A Lesson by Camille Corbett

Because potty humor is only proper when your mother isn't reading your works.


Satire is something that one hears about, reads, wants to do, puts on their long to-do-when-I have-come-up-with-a-proper-idea list, takes a few scratches at and eventually just forgets about. Sad and common, but true. But that shall not be you. Not you my dears. Not you guys one minute longer. For you see, I'd like to think you have evolved into something a tad more than that. Something less base, into a creative individual who commands language with an iron fist and a fiery tongue. We are writers.
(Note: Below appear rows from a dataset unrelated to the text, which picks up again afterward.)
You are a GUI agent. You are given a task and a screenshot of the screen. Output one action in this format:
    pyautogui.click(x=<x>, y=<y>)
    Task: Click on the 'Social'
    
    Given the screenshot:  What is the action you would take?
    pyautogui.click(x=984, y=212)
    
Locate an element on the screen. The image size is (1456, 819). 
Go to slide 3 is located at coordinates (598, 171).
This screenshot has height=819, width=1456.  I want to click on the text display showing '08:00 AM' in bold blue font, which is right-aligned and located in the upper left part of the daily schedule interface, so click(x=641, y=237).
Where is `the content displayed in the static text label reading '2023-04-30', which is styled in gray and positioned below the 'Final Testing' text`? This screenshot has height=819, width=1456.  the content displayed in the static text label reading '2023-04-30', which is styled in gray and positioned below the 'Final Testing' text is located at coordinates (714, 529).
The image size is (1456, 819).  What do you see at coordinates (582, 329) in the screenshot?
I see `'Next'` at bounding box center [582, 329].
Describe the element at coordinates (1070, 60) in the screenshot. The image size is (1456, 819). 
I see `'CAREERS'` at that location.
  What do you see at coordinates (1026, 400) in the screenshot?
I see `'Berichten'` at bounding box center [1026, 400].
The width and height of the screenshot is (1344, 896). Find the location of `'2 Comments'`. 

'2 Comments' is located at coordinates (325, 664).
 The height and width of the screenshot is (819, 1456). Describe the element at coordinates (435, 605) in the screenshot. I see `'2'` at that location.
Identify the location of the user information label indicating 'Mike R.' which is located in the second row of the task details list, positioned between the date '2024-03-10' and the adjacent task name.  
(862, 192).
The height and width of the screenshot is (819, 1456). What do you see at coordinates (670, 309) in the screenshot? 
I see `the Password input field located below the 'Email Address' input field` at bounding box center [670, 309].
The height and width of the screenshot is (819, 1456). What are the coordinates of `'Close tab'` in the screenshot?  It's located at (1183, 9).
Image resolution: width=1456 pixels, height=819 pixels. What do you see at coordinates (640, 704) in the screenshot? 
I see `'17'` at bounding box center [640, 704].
We do not succumb in a quivering pile of waste when a sojourn of language seems difficult. No! We fight, we fight with our pens and wit and we conquer it. And that is what I will teach you to do. So let's get ready to rumble! 

What is satire?
Could it possibly be...
a piece of literature that wittily criticizes society's shortcomings, in order to shame the subject into a reformed stated?

Yes, yes it is.
And don't you ever doubt me again. 

So now, let's move on to the main ingredients of a satire! 
1. 2 cups of Irony
2. a dash of juxapostion 
3.A s**t ton of sarcasm
4. a sprinkle of exaggeration 
5. a tea spoon of double entendres

Mix it all together, place a dollop of striking wit, and you have a satire! 
To learn some more terms dealing with satire, here are some virtual flashcards on satirical devices

Also, here is a little link of the proper manners of satirical writing. It should assist you less tactful writers a tad more.

However, before you begin writing, you should adhere to my fool-proof method of writing a satire. 
1. Find the issue or subject you wish to address. 
2. Research your topic, keeping a vigil on current events and reading literature that correlates to your subject.
3. Make a web of your subject. While doing so, start imagining your story. 
4. Write a list of concepts and people that correlate to your subject. Remember to keep this close. You will need this throughout your writing. 
5.  Prewriting, make a time line/ web of your story.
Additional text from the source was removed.